The low item points identified in our study are not difficult to fix, such as providing handouts, which are management issues. However, inappropriate bleeping can lead to a stressful work environment, affecting a conducive learning environment and requiring appropriate behavioral measures.
Some of the items on the PHEEM questionnaire in our study received average scores of more than 2, which are far better than other studies, where most items received response scores below 2 on average [23,24]. In contrast, the majority of responses exceeded a mean value of 3, indicating that our residents were generally satisfied with various aspects of the learning environment across all specialties. These areas included the availability of adequate catering facilities, physical safety within the hospital environment, and utilization of learning opportunities by the senior staff. However, there is scope for improvement.
Our study reported no difference in gender responses, but the mean score and the total score for social support in females were higher than in males, in contrast to another study in the region [25]. Grech found a significant difference in perception between the genders, and like our study, females had a better perception score than males [26]. This disparity can be explained by the fact that culture can affect the perceptions between males and females.
In other studies, residents reported difficulties accessing their supervisors, which contradicts the findings of our study. Residents are provided with appropriate supervision, feedback, and mentoring support. This improvement is due to the introduction of constant faculty development programs, including those for improving academic teaching skills.
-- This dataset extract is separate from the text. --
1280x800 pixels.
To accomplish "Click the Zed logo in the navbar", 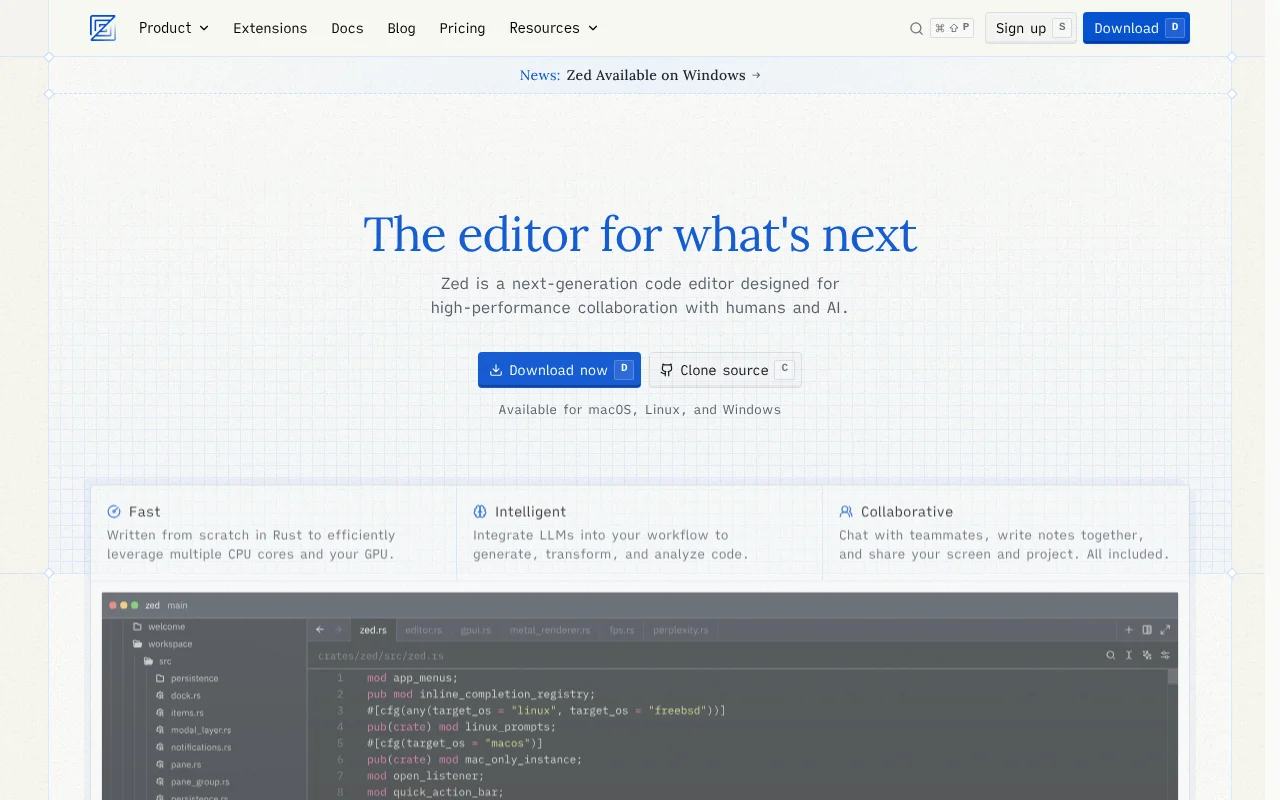I will [x=103, y=28].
Our study showed that for PHEEM scores by level of training, senior trainees had better perceptions of the CLE, which is in agreement with Khoja, as residents learn to adapt to the work stressors over time and are in a better position to evaluate their residency experience. However, other studies do not find changes in perception about the year of residency [27-29].
Hence, a longitudinal study can provide a better outlook on this aspect. Our residents could also be provided opportunities to join renowned international medicine societies and present their research at international conferences and meetings.
Our study had limitations, the major one being a cross-sectional study on a very small sample of residents, as the residency programs in this hospital accept a limited number of doctors due to a rigorous selection process. Nevertheless, our study was a useful insight into how the learning environment at a small teaching hospital met international standards. The online distribution of the questionnaire with reminders led to an excellent response rate, as we had a 100% response rate from the participants with completed questionnaires. All our respondents were proficient in English, and the chance of misunderstanding the questions was consequently very low.
Conclusions
Our study is one of the few in the UAE that identifies the interpersonal and gender issues related to learning environments with a higher perception of social support among females. The positive learning outcome of our study provides an impetus for more youth, especially females in this country, to pursue their medical residency at our hospital. Besides, curriculum planners can learn specific approaches required to enhance the quality of residency educational programs in this country. We also believe that having hands-on educational material available during resident onboarding and freely available counseling services are essential for better interpersonal relationships between residents.